• [Explore the material]
1: In the passage on Amis's novels and Glazer's film, what device narrates Time's Arrow?
2: Which years are mentioned in the passage on Amis's novels and Glazer's film?
3: Continue the passage on Amis's novels and Glazer's film from its last sentence.

• [Quoted passage]
|---|

Jonathan Glazer’s new film The Zone of Interest is based on Amis’s 2014 novel of the same name. It will undoubtedly revive general interest in the author’s work. But in truth Glazer’s film has very little in common with Amis’s original novel.
Its use of the same title verges, in some ways, on travesty. The verbal complexity of Amis’s narrative has been displaced by Glazer’s visual brilliance, but it makes for a completely different kind of artistic experience.
Discussing Nazi Germany in a 1992 interview, Amis said: “In many ways it’s the central event of the 20th century, the culminating event of history.” His novel Time’s Arrow (1991), narrated in reverse chronology, begins with a genteel doctor’s retirement in suburban America before tracing his life story back in time 40 years to depict him dismembering Jewish bodies in the concentration camps.

|---|

• [Given data]
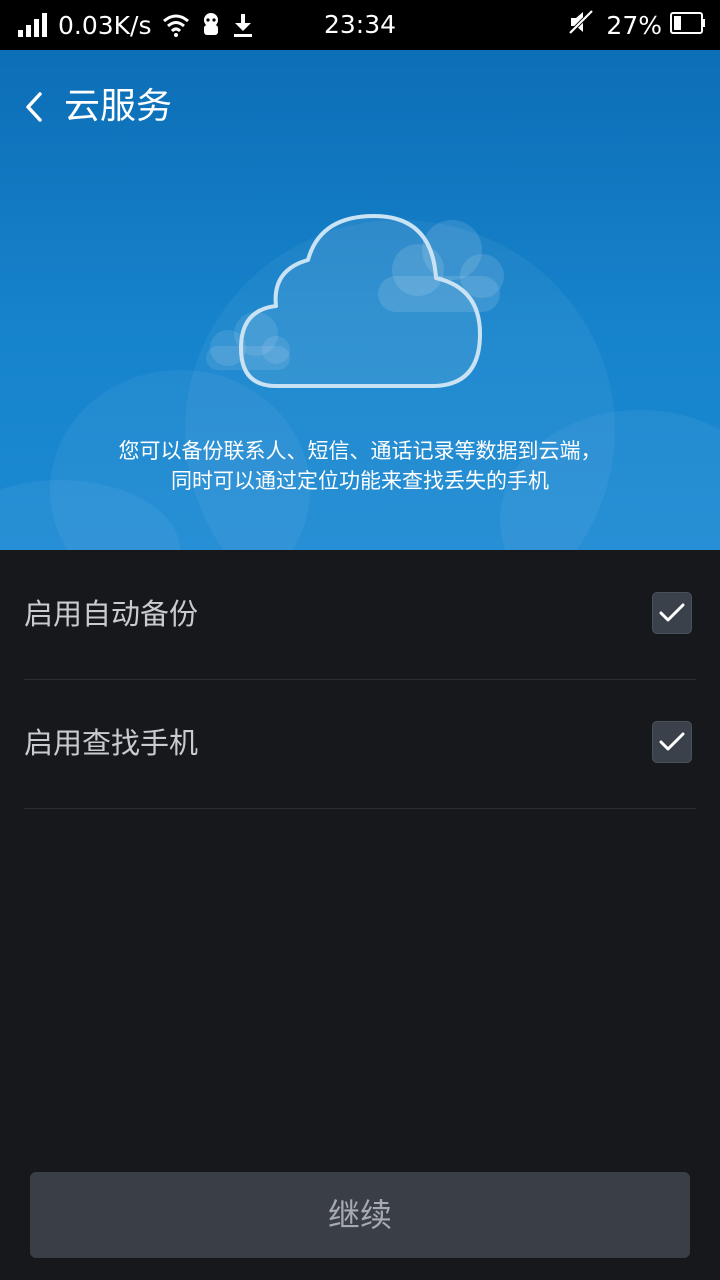  I want to click on chevron-left-icon, so click(34, 107).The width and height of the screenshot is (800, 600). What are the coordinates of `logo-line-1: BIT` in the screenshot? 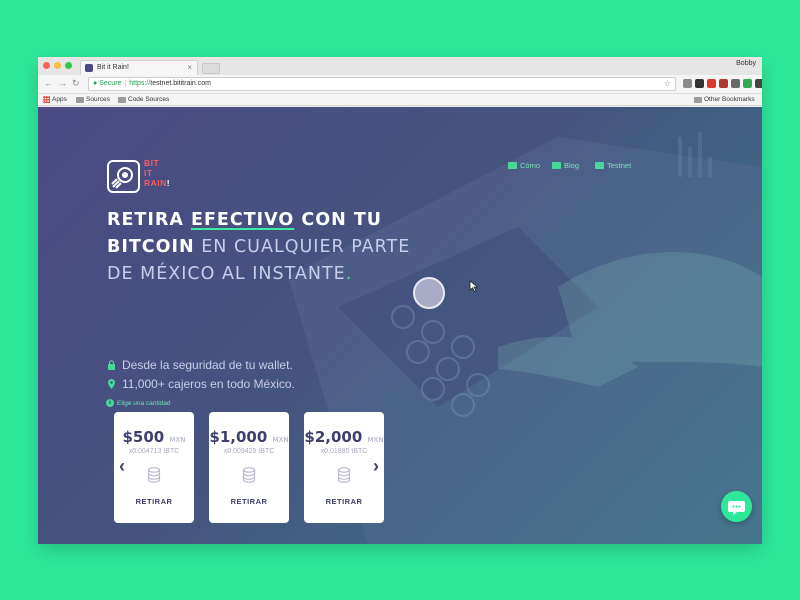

|---|

• [Responses by task]
1: Reverse chronology.

2: 2014, 1992, 1991

3:
In 2002, Amis said that he had “unfinished business with Hitler”. The Nazi world in the middle of the 20th century was something to which his bleak imagination constantly cycled back. John Self, the central character in Amis’s best novel Money (1982), is characteristically reading a book about Hitler as he contemplates the accumulation of financial resources in New York.
Throughout his work, Amis was drawn to landscapes of cruelty and excess, not only in Nazi Germany, but also the gulags of Stalin’s Russia in Koba the Dread (2002) and what he saw as the dehumanised capitalist wastelands of the Californian sex industry in Pornoland (2004).
His point was that such brutal instincts are woven intricately into the human condition, and that the dividing line between the “normal” and the repugnant is perilously thin.